Your restaurants are famous for focusing on quality eco-friendly ingredients. Where do you source most of the ingredients at Hong Kong’s Jamie’s Italian from?
The sourcing for the Hong Kong branch is quite mixed for various reasons. We focus on a lot of ethical issues like sustainability, traceability and not using certain pesticides. In that respect, we’re quite hard to work with. For example, there’s plenty of fish we could buy here but we can’t buy pork because there’s none that’s approved by our in-house standards. So everything you see here is actually a mixed bag.

If there’s one ingredient that you’ll take away from Cantonese food, what would that be?
I think it’ll have to be ginger. Ginger’s like one of my best friends in the whole world. It has so many uses from sweet to savoury, in drinks and in soups. I had some beautiful congee today with the most amazing hit of ginger in the morning and I’m like YESS. It’s such a beautiful thing. Also it’s quite hard to grow ginger in England, so it’s always romantic to have access to something that I can’t grow.

What’s your favourite food in Hong Kong?
Probably dim sum. It’s just a lovely world of beautiful things – the Italians have antipasti, the Spanish have tapas and you guys have dim sum. It’s so beautiful. I love dim sum as Sunday brunch, it’s the best thing ever. The diversity of it all. That’s definitely the favourite.

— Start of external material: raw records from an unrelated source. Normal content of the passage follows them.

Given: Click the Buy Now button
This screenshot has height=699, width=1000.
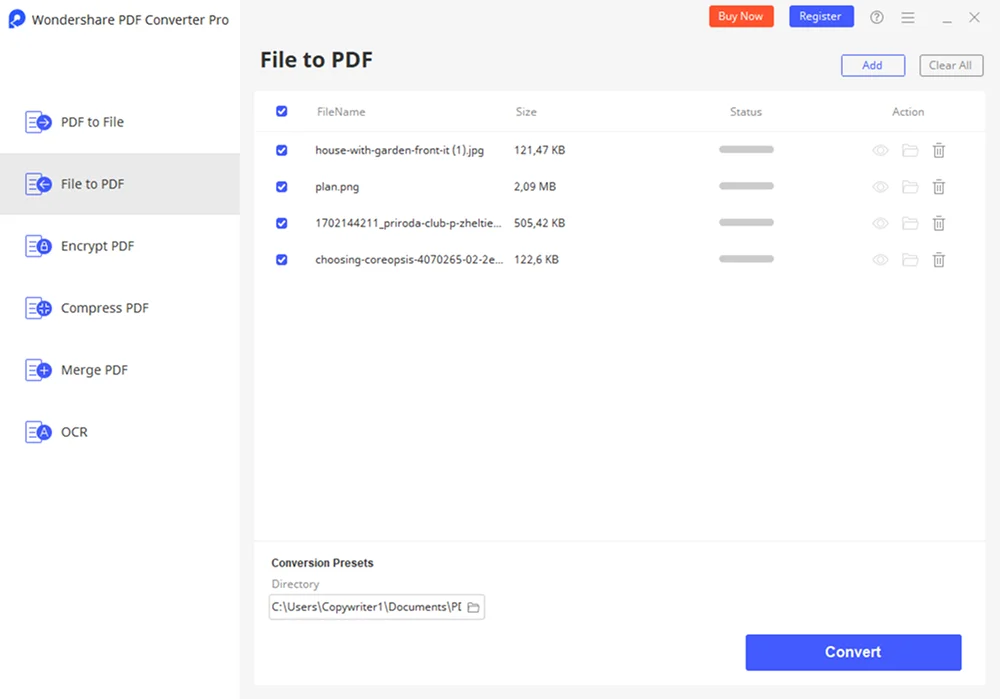Looking at the screenshot, I should pos(741,16).
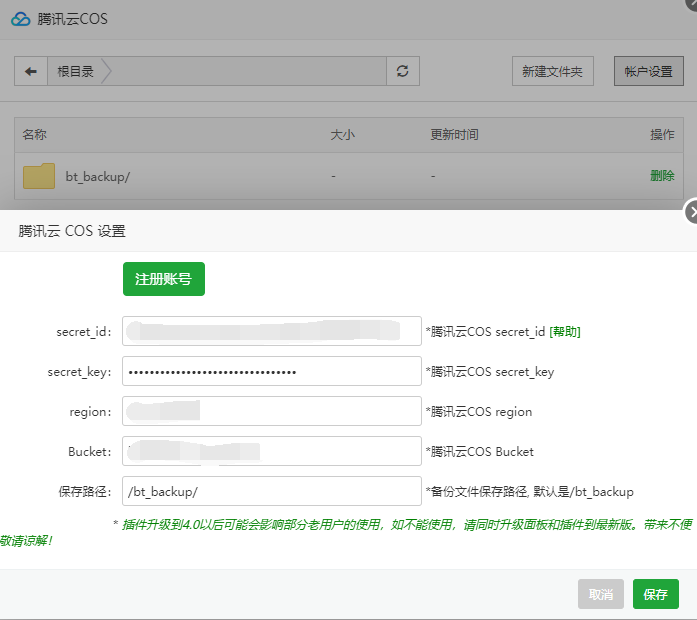Image resolution: width=697 pixels, height=620 pixels.
Task: Delete the bt_backup folder via 删除
Action: [x=662, y=175]
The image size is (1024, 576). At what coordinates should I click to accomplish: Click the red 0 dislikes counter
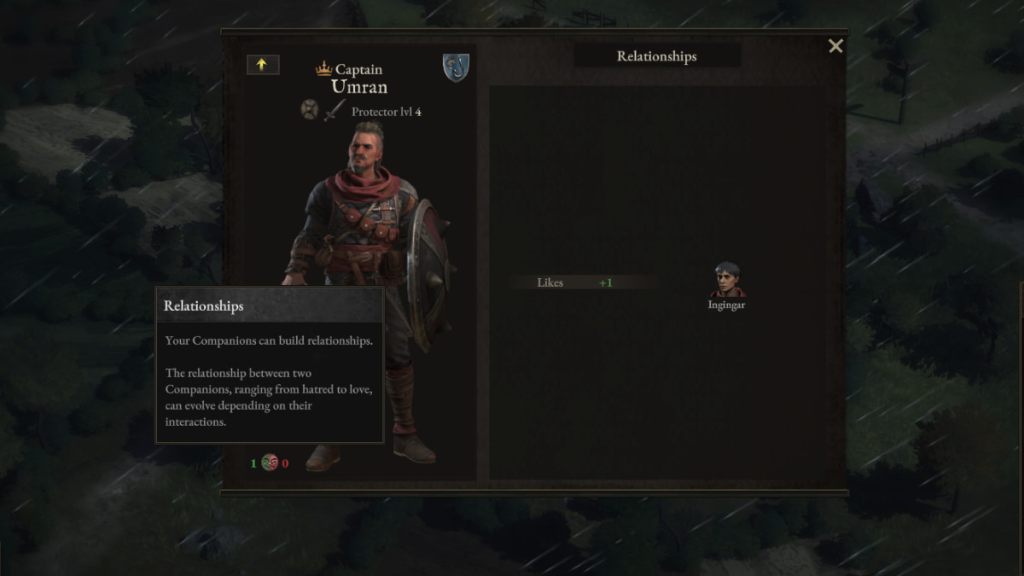[285, 463]
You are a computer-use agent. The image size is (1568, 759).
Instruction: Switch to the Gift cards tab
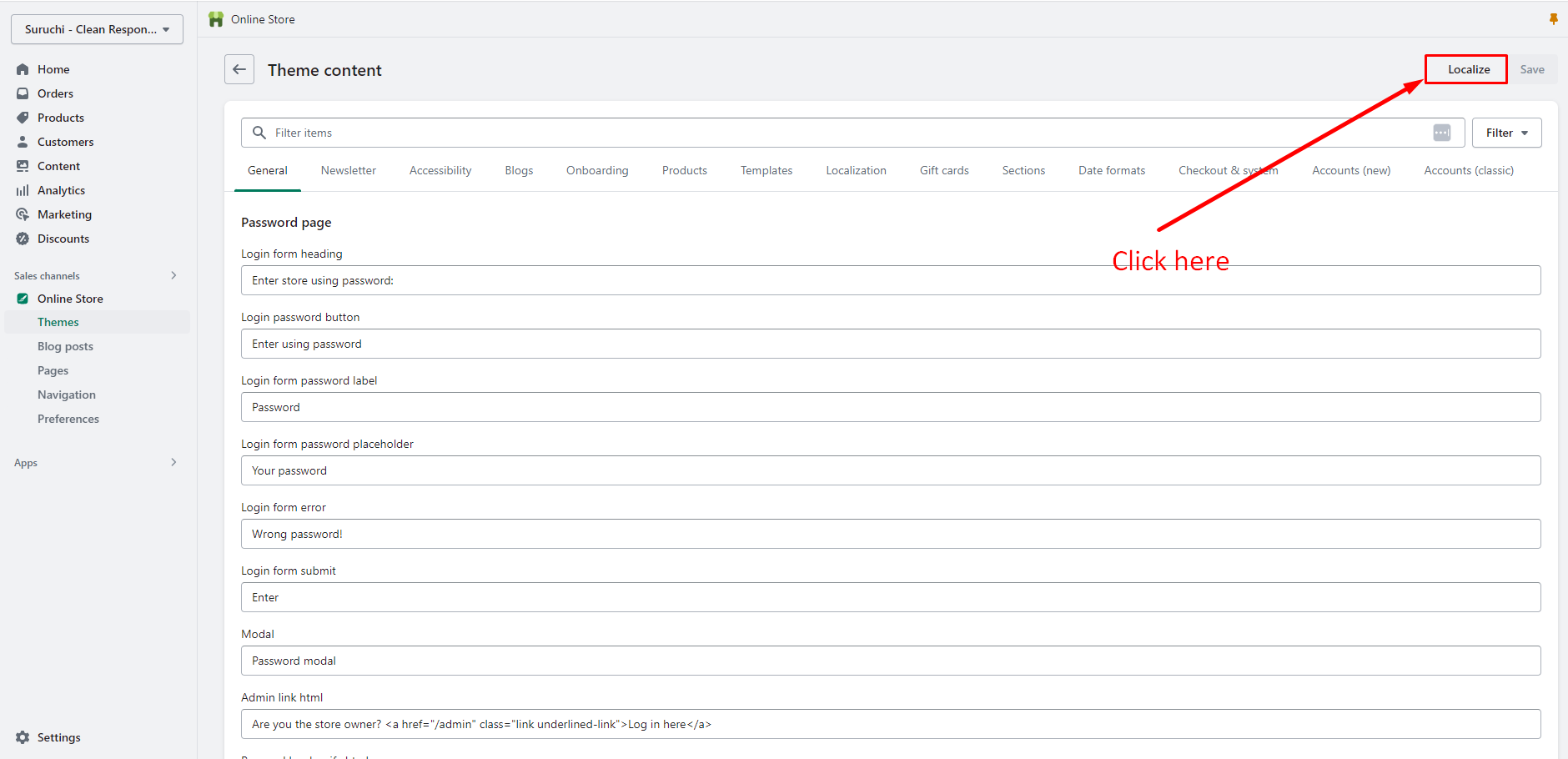[943, 170]
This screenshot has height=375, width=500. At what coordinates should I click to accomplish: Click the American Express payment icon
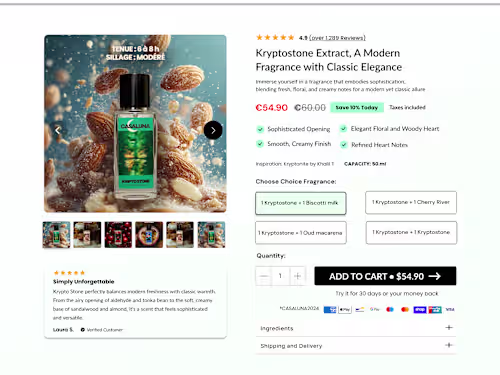(330, 310)
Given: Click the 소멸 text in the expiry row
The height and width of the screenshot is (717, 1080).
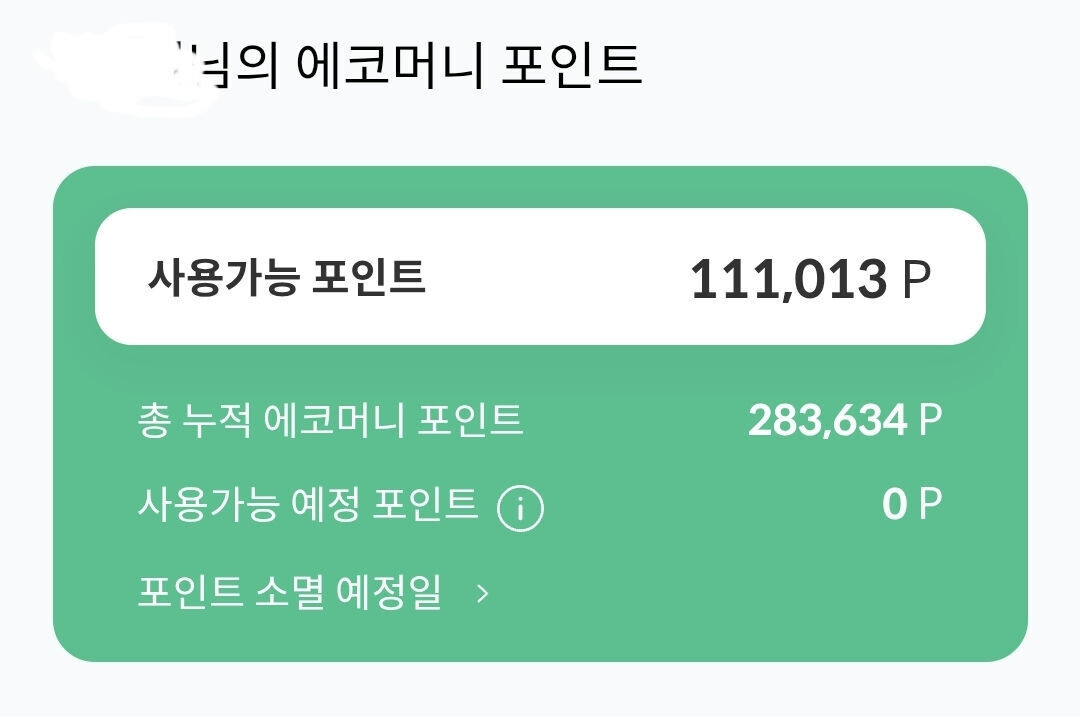Looking at the screenshot, I should pyautogui.click(x=289, y=592).
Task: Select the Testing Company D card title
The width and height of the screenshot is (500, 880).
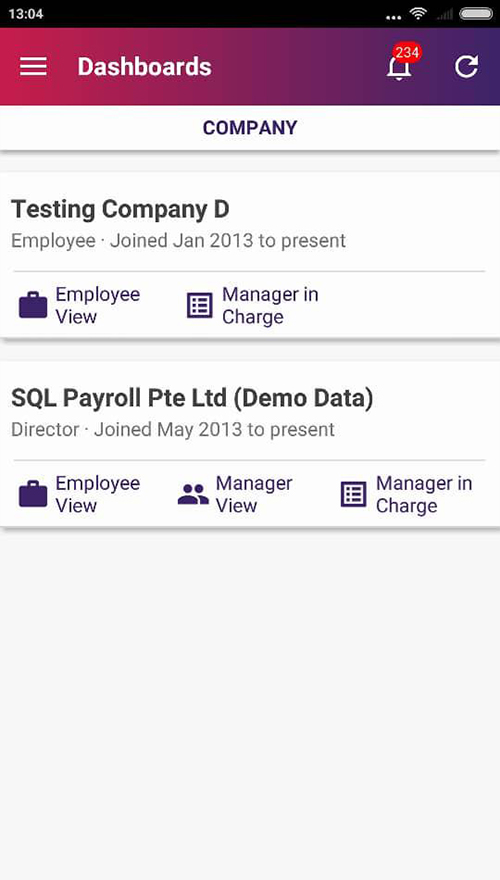Action: [120, 209]
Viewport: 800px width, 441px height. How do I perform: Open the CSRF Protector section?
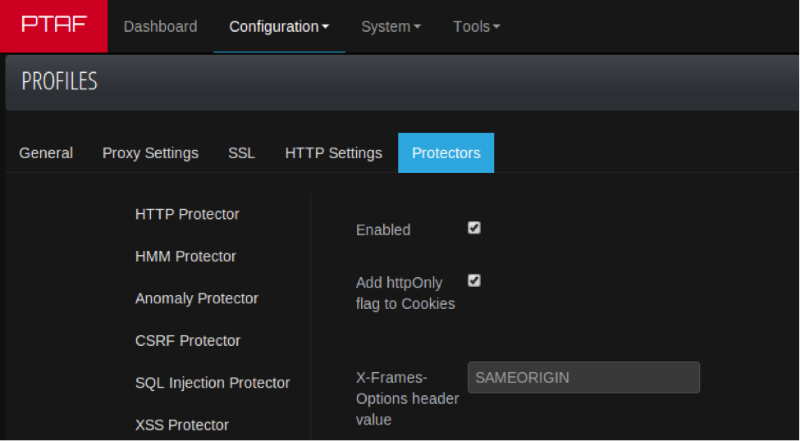[187, 340]
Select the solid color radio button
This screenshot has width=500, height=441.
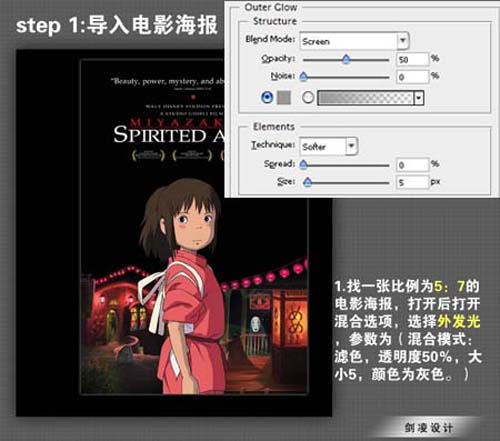pyautogui.click(x=267, y=98)
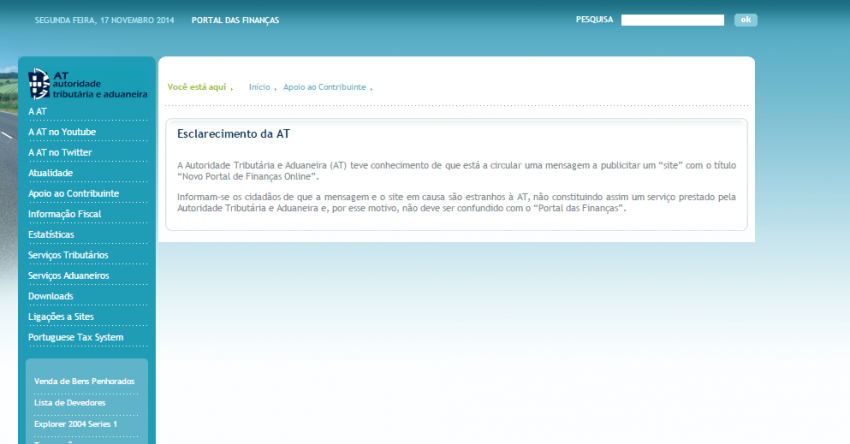Viewport: 850px width, 444px height.
Task: Open A AT no Youtube link
Action: coord(62,132)
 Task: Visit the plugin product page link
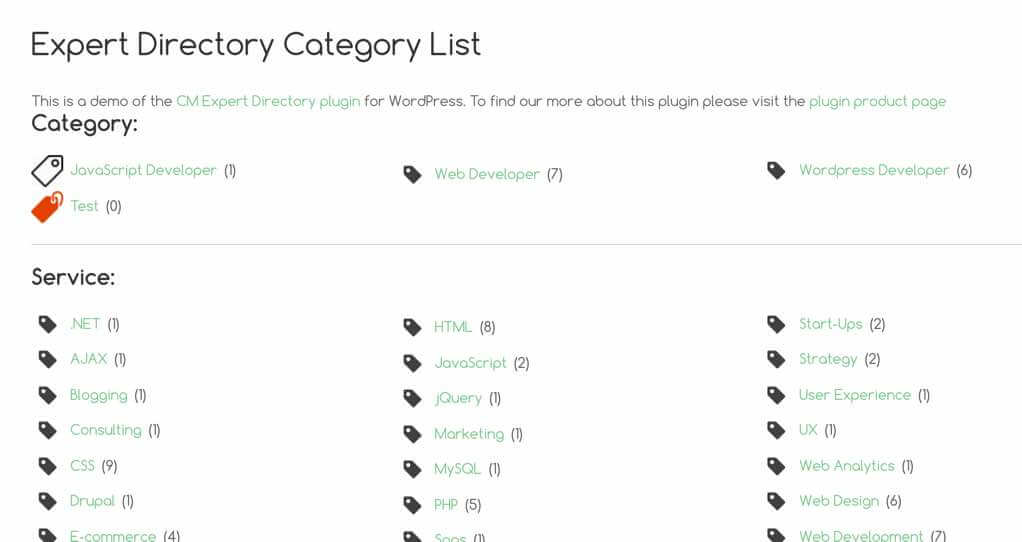877,101
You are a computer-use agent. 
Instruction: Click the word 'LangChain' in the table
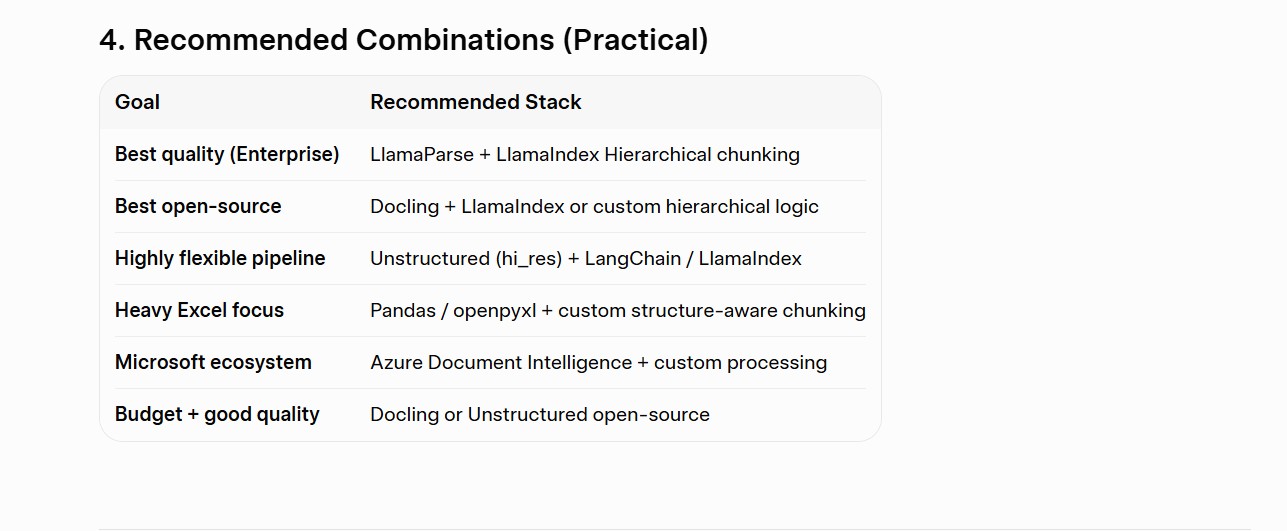pos(633,258)
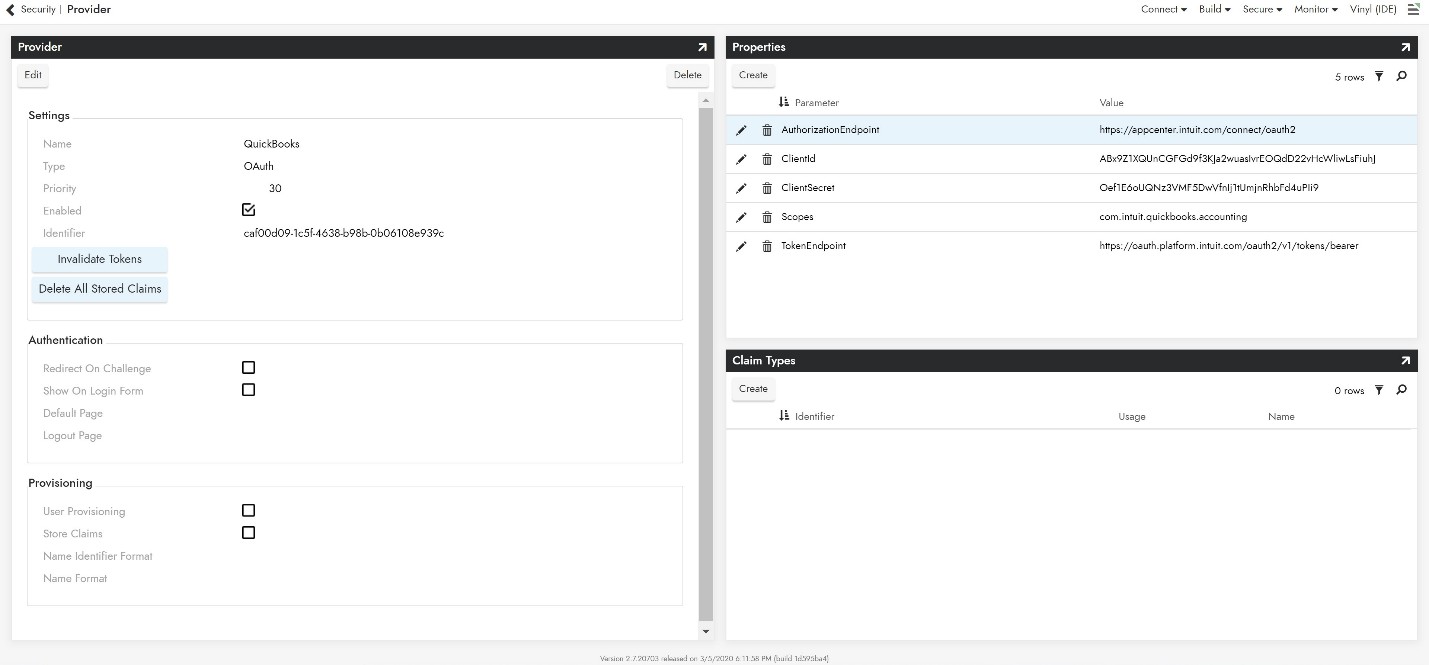Click the Vinyl (IDE) menu item
The width and height of the screenshot is (1429, 665).
1372,9
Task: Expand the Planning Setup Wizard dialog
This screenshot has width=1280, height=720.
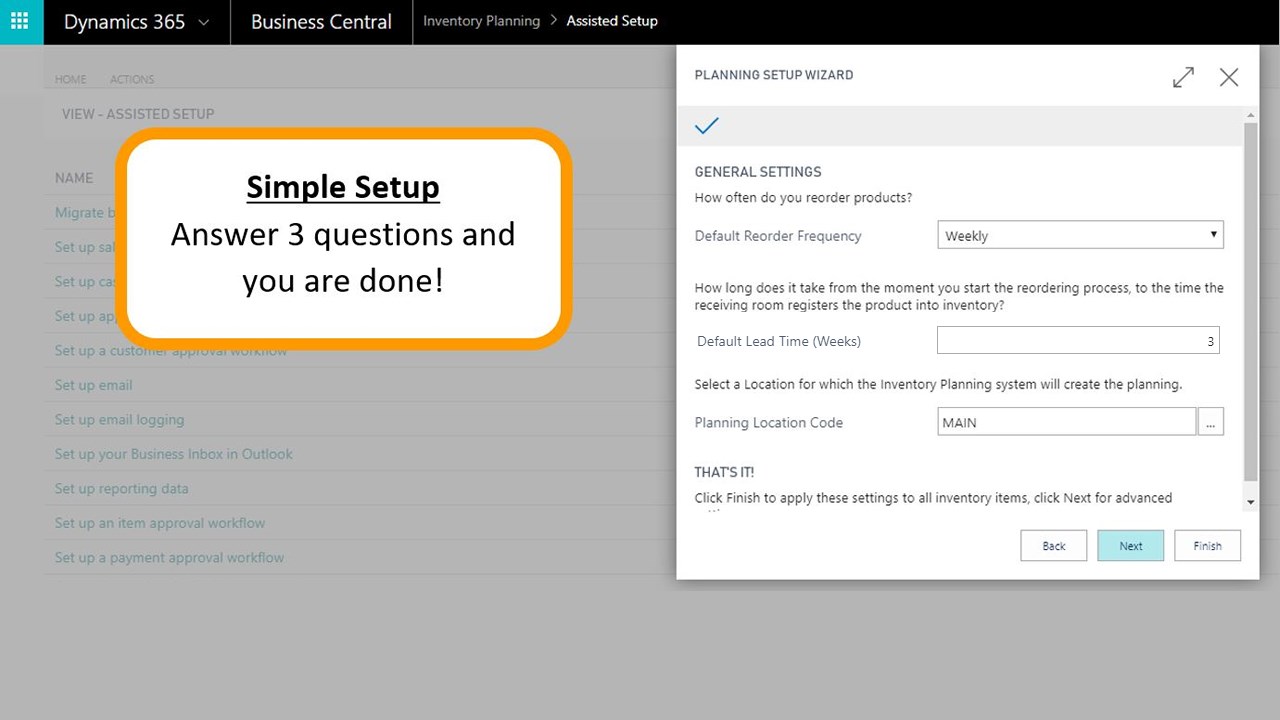Action: point(1183,77)
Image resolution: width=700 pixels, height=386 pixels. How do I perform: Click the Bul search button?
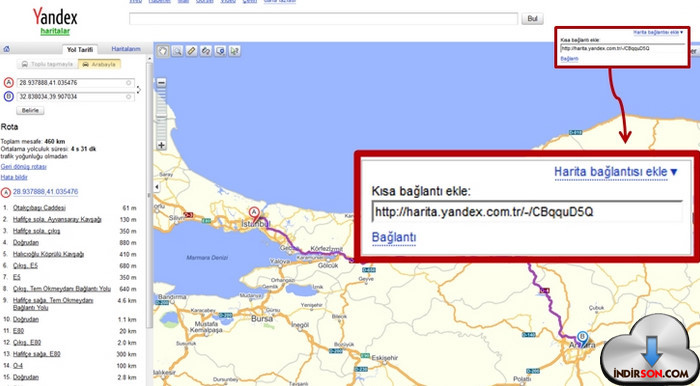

You weren’t physically here for the launch of Jamie’s Italian, whereas Gordon Ramsay was for the opening of Bread Street Kitchen. What took you so long to get here?
Obviously there’s only one of me. So, first of all, I think it’s fair to say that I run more consistent and efficient restaurants than Mr Ramsay. He’s the type of guy who will turn up at the launch, do the jazz hands and disappear. I really like to act more like an owner than pretending to be a celebrity chef because it’s not honest. You’re not going to me on the line in the kitchen, let’s just be really honest about it. I never over promise and we don’t pretend that I’m there every day. Anyone that would presume I would be is misinformed. Of course, I always try and get there for the launch, but in actual fact it’s not very useful. All it does is it puts extra pressure on the team when they need to focus.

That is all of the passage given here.